- Your objective: Write out exactly the line containing "Task: Click the laptop" along with each line that follows it in the records below, and no others.

- Data provided:

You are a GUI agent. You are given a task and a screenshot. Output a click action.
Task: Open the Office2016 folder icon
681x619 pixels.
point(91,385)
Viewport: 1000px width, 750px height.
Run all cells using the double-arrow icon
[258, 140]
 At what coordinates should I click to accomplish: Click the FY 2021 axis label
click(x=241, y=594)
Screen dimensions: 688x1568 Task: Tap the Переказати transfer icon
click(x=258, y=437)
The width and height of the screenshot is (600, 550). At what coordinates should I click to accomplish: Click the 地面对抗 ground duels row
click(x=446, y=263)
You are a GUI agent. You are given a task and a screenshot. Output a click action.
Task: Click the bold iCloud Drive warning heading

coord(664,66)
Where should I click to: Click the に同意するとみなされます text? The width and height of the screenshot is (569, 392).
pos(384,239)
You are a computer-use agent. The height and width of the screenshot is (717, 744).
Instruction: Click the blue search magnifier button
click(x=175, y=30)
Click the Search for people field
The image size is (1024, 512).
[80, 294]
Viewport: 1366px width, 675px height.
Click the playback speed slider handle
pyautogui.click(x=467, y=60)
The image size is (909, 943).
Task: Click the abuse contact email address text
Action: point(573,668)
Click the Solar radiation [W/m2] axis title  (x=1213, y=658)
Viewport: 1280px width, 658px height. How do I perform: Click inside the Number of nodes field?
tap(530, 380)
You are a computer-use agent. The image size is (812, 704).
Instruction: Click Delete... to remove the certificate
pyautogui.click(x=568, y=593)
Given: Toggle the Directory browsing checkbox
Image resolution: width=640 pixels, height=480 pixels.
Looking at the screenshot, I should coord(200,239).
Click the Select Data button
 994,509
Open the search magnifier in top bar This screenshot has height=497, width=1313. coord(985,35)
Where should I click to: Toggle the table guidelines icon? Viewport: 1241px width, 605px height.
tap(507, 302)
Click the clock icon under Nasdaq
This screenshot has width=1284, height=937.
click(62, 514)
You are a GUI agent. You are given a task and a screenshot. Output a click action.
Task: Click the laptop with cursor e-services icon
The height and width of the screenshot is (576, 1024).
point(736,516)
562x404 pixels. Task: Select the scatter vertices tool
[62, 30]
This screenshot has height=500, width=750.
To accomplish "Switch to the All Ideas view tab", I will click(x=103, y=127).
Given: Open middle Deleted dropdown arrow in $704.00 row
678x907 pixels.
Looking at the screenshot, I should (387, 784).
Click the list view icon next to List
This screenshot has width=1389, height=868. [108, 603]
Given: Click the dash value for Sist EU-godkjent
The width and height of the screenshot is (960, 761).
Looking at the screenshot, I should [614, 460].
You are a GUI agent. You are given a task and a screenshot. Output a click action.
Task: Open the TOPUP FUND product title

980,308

- Result:
Task: Click the laptop with cursor e-services icon
The height and width of the screenshot is (576, 1024).
point(736,516)
562x404 pixels. Task: Select the scatter vertices tool
[62, 30]
This screenshot has height=500, width=750.
To accomplish "Switch to the All Ideas view tab", I will click(x=103, y=127).
Given: Open middle Deleted dropdown arrow in $704.00 row
678x907 pixels.
Looking at the screenshot, I should (387, 784).
Click the list view icon next to List
This screenshot has width=1389, height=868. [108, 603]
Given: Click the dash value for Sist EU-godkjent
The width and height of the screenshot is (960, 761).
Looking at the screenshot, I should [614, 460].
You are a GUI agent. You are given a task and a screenshot. Output a click action.
Task: Open the TOPUP FUND product title

980,308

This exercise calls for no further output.